> _Assignment_
The output should consist solely of the line containing "Image resolution: width=582" and the lines that follow it through the end of the data below.

> _Record set_
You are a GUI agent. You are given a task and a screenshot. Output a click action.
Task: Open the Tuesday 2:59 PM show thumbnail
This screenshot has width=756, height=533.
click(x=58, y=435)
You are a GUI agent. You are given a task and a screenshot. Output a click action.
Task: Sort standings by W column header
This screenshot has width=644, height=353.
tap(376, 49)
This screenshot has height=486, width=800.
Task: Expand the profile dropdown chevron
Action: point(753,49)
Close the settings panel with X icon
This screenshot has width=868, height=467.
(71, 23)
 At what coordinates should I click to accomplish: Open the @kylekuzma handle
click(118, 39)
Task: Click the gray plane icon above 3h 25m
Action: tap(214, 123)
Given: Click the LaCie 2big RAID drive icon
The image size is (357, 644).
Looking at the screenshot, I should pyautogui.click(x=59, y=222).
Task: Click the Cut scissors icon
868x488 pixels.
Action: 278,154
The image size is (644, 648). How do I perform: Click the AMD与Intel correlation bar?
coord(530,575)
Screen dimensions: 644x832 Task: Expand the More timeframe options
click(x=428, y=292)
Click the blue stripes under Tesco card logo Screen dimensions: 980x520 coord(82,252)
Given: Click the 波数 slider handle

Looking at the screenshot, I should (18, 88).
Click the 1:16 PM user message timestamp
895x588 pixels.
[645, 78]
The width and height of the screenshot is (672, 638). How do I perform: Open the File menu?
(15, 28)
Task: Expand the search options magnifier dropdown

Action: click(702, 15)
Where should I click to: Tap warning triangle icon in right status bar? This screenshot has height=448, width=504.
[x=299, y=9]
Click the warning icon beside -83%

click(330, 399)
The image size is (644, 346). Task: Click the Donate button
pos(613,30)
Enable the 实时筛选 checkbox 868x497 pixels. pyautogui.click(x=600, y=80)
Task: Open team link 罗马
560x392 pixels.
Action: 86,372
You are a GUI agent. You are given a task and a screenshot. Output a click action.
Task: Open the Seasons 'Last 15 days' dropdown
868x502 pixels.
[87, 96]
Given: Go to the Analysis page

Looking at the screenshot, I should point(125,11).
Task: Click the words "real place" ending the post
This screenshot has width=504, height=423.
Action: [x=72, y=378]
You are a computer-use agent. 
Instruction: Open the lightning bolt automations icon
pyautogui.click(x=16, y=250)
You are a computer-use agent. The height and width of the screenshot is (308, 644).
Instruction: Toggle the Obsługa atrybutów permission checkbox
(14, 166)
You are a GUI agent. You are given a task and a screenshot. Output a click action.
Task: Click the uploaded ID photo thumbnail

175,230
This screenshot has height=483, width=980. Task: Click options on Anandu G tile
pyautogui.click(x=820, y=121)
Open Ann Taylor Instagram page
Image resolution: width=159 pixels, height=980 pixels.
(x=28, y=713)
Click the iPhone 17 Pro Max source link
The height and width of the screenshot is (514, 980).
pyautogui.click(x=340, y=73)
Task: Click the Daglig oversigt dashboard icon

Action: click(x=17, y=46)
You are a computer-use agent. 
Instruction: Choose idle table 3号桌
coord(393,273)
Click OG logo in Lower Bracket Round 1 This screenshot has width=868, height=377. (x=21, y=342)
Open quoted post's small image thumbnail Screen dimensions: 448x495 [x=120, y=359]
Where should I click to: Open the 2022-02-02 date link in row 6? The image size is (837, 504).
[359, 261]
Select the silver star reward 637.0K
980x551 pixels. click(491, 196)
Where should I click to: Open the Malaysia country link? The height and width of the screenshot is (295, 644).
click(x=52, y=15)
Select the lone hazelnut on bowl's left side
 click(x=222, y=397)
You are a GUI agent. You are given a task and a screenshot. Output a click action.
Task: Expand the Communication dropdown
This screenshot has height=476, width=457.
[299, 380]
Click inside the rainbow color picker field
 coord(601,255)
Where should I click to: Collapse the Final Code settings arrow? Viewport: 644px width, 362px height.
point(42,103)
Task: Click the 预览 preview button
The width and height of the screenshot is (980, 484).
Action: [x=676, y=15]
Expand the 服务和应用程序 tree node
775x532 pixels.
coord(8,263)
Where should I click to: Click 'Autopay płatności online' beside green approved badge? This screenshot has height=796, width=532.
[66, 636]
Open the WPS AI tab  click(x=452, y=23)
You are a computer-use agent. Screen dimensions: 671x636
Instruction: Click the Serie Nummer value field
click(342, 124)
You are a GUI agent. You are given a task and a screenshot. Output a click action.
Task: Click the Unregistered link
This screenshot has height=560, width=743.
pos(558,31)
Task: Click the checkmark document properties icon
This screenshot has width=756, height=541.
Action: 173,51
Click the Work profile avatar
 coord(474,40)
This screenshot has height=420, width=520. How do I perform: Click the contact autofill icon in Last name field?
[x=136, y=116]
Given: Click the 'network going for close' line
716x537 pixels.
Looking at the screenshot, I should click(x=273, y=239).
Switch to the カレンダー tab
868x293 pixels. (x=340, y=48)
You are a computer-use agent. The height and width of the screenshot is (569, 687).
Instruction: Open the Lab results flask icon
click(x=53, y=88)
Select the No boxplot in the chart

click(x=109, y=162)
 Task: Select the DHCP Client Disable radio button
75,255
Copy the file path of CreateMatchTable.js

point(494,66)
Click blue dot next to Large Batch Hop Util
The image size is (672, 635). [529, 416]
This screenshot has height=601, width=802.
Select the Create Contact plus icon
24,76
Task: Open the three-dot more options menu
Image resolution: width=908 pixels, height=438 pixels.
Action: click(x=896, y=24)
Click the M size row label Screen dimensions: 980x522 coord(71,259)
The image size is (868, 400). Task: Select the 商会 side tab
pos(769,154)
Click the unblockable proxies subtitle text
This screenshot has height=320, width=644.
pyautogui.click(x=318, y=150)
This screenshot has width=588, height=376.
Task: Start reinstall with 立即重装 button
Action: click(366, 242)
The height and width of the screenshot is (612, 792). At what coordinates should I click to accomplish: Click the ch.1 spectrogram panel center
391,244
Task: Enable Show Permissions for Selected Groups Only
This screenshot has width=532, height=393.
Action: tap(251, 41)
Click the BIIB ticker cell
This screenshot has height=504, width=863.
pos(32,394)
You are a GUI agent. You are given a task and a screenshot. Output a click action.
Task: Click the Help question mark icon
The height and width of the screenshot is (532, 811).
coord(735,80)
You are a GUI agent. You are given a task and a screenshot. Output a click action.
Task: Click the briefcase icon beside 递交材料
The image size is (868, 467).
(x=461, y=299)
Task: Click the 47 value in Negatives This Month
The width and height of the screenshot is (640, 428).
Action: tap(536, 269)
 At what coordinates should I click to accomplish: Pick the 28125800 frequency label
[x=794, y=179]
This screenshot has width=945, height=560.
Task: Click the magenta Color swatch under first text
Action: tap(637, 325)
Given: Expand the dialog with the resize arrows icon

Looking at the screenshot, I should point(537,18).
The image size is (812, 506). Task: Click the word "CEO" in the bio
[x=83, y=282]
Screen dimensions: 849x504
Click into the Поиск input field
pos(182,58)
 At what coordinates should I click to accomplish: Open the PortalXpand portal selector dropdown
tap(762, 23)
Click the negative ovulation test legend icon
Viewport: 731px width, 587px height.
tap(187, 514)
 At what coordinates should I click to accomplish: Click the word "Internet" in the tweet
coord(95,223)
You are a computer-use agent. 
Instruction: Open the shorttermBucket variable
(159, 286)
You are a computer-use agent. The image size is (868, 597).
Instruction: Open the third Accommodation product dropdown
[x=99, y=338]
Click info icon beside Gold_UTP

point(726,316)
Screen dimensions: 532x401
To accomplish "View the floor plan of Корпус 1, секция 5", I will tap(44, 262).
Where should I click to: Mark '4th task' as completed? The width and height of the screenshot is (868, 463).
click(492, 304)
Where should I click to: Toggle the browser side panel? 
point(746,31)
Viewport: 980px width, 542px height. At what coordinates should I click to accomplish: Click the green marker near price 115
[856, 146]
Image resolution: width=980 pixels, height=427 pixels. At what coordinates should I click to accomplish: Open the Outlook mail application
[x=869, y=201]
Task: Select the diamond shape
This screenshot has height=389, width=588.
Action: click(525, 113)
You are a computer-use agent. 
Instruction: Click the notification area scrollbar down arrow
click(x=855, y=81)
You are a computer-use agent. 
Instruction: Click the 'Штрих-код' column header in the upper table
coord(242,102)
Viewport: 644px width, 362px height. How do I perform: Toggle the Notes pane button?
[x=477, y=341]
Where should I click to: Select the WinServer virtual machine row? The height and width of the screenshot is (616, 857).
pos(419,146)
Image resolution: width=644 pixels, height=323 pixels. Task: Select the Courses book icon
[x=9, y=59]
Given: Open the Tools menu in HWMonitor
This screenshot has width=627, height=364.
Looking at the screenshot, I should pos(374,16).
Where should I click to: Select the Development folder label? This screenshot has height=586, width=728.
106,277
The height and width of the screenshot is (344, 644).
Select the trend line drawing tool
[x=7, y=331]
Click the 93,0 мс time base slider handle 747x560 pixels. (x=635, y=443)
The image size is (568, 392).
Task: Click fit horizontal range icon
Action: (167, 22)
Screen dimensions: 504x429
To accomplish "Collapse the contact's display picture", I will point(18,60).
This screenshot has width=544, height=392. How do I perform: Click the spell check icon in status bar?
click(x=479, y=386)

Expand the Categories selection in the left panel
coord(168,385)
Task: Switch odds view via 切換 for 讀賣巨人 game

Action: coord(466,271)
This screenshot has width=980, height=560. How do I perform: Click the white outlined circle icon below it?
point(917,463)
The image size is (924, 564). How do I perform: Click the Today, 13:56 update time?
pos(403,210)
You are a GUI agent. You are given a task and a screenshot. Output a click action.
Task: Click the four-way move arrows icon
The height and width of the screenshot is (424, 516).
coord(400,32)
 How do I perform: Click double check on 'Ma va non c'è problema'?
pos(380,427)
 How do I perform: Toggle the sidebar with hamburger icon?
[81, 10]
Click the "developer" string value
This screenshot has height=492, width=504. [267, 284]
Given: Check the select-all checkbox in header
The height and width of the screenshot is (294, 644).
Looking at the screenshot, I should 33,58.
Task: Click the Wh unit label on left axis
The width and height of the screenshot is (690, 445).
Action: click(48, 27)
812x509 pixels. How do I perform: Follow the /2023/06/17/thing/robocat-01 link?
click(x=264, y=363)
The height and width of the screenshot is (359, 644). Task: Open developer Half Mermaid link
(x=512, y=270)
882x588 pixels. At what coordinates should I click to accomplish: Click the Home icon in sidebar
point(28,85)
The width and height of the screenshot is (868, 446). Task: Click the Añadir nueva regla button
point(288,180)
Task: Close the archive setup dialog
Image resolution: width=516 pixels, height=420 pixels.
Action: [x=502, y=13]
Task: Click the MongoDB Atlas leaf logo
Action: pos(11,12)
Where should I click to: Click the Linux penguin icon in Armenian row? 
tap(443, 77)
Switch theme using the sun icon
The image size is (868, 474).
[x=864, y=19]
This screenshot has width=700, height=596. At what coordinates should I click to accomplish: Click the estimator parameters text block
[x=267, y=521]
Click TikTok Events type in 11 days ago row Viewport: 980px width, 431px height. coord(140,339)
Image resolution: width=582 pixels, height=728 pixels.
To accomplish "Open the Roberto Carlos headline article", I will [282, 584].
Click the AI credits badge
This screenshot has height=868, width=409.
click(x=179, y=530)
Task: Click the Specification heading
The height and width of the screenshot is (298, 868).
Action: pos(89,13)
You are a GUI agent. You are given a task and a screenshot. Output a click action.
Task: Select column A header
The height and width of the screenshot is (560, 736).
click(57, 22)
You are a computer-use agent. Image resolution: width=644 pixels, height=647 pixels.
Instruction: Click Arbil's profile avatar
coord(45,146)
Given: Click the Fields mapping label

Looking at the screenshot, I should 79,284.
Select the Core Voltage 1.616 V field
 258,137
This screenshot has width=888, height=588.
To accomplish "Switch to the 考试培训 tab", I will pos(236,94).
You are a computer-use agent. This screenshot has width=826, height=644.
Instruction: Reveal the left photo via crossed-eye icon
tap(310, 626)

> _Output for this task_
Image resolution: width=582 pixels, height=728 pixels.
To accomplish "Open the Roberto Carlos headline article", I will [282, 584].
Click the AI credits badge
This screenshot has height=868, width=409.
click(x=179, y=530)
Task: Click the Specification heading
The height and width of the screenshot is (298, 868).
Action: pos(89,13)
You are a GUI agent. You are given a task and a screenshot. Output a click action.
Task: Select column A header
The height and width of the screenshot is (560, 736).
click(57, 22)
You are a computer-use agent. Image resolution: width=644 pixels, height=647 pixels.
Instruction: Click Arbil's profile avatar
coord(45,146)
Given: Click the Fields mapping label

Looking at the screenshot, I should 79,284.
Select the Core Voltage 1.616 V field
 258,137
This screenshot has width=888, height=588.
To accomplish "Switch to the 考试培训 tab", I will pos(236,94).
You are a computer-use agent. This screenshot has width=826, height=644.
Instruction: Reveal the left photo via crossed-eye icon
tap(310, 626)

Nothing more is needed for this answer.